→ Action item:
Copy out, word for word, the stretch of the TapuTapu wearable review below from "The future of" through "other theme parks.".

→ Source extract:

╭──

That doesn’t mean you can’t go on any other rides while you’re in the virtual line for one though. While in line for the Ohya and Ohno drop slides, I decided to head over to the Taniwa Tubes, since there was no line. I was excited, pondering which of the four twisty water slides I’d go down. I scanned my TapuTapu and got ready to walk a fun, rickety bridge to the ride, but then my heart sank. “Sorry sir, The Today Show is currently filming.” I had to come back at a later time. Thanks, Al Roker.
Overall, TapuTapu’s virtual line system is a pretty extraordinary experience. There were very few moments where I was actually waiting for anything, and most of that was up near the ride stations, where employees were sorting people into ride vehicles and tubes. Because I could go off and do whatever I wanted, it didn’t feel like I was actually waiting for anything, even though I was. However, I’m a little concerned this illusion could shatter on a packed day, when waiting times creep up to and over an hour.
At the end of the day, you have to say goodbye to your little wearable. As you walk toward the park gates, the TapuTapu will buzz your wrist and remind you to toss it into one of the designated collection bins. Crayner tells us that at the end of every day, Universal does a wipe of every TapuTapu, erasing its link to your account. They also wash, cleanse and get them ready for the next day, and the next set of guests.
The geofence perimeters seem a little iffy right now. I was headed to a second photo tiki station near the park entrance, and when I went to go check out my picture my TapuTapu buzzed and reminded me not to forget to return my wearable. No, TapuTapu, I wasn’t ready to leave.
When I did eventually leave, I felt a little sad. Wearables, obviously, are very personal devices, but not this one. I just slipped my TapuTapu into a tech trashcan, never to see it again. I hope it’s happy on the next wrist.
One thing I did not get to test was the wearables interactivity features. It’s a shame, because one of them involves activating a mini geyser onto unsuspecting strangers in the lazy river. That’s what you get for being lazy – a nice TapuTapu-activated geyser.
While the TapuTapu experience is pretty wonderful right now, it also feels like it could be more. Despite having a display that can tell you things, it doesn’t tell you the time. So you’ll have to brave “kia ora” uttering employees to keep up, or take out your phone, which isn’t such a good idea in, you know, a water park. On the plus side (for Universal) it does help cut you off from the world and keep you engaged in playing, and spending, in the park. Perhaps one day it might have some sort of communication system, maybe through your smartphone, which would be helpful for groups of friends or families contacting one another from across the park.
The future of theme parks
The heart of TapuTapu is the virtual line system, and in that way it feels like a harbinger of things to come. I’m already hoping Disney and Universal make the structural improvements necessary to make it a possibility at its other theme parks.
And no, the Magic Band – which you buy and keep – doesn’t count. Everyone visiting Volcano Bay gets a TapuTapu, allowing theme park designers to make things knowing everyone has a wearable bracelet. Magic Band is more or less optional, since Disney also offers RFID-enabled ticket cards, which definitely cannot let you know it’s your turn for a ride via a display.
While Universal wouldn’t tell us about it’s future plans, Crayner tell us that the thought behind the band, its integration, the experiences it creates and enables are very much on Universal’s mind. He says the company’s drawing board is filled with “many things” that it can’t talk about yet.
“The broadest way I would say it is we’re at the beginning of transforming the entire Universal experience.”

╰──

→ Excerpted records:
╭──

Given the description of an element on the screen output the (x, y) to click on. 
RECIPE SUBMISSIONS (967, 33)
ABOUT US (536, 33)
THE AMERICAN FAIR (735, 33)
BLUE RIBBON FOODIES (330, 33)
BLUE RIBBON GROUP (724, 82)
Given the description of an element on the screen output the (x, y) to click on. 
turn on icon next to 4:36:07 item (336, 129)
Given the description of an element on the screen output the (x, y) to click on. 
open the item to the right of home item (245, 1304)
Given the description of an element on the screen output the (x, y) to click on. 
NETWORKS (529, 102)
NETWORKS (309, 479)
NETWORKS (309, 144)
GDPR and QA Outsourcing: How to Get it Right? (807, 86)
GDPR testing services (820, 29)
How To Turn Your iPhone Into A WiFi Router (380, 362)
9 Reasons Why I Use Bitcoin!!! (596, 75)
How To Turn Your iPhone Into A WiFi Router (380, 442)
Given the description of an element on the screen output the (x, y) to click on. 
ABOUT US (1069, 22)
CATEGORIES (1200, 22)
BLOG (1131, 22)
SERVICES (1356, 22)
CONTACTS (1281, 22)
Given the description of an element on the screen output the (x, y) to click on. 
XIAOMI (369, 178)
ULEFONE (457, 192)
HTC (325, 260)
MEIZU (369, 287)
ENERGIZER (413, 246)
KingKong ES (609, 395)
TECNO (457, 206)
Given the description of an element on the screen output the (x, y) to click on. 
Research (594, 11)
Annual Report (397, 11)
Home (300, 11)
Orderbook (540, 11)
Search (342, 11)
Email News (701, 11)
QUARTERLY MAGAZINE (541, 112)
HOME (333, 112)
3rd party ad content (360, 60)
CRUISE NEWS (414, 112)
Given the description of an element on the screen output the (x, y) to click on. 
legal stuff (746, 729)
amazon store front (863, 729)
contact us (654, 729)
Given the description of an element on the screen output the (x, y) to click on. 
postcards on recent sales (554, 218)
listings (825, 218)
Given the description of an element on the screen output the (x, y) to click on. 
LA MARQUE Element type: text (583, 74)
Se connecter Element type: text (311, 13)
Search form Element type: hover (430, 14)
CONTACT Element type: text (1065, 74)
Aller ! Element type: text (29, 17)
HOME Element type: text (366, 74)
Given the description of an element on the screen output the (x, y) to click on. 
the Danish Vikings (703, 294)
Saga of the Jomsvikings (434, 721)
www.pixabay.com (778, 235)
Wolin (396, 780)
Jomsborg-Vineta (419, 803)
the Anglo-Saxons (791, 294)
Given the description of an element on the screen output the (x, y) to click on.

╰──

→ Your response:
The future of theme parks
The heart of TapuTapu is the virtual line system, and in that way it feels like a harbinger of things to come. I’m already hoping Disney and Universal make the structural improvements necessary to make it a possibility at its other theme parks.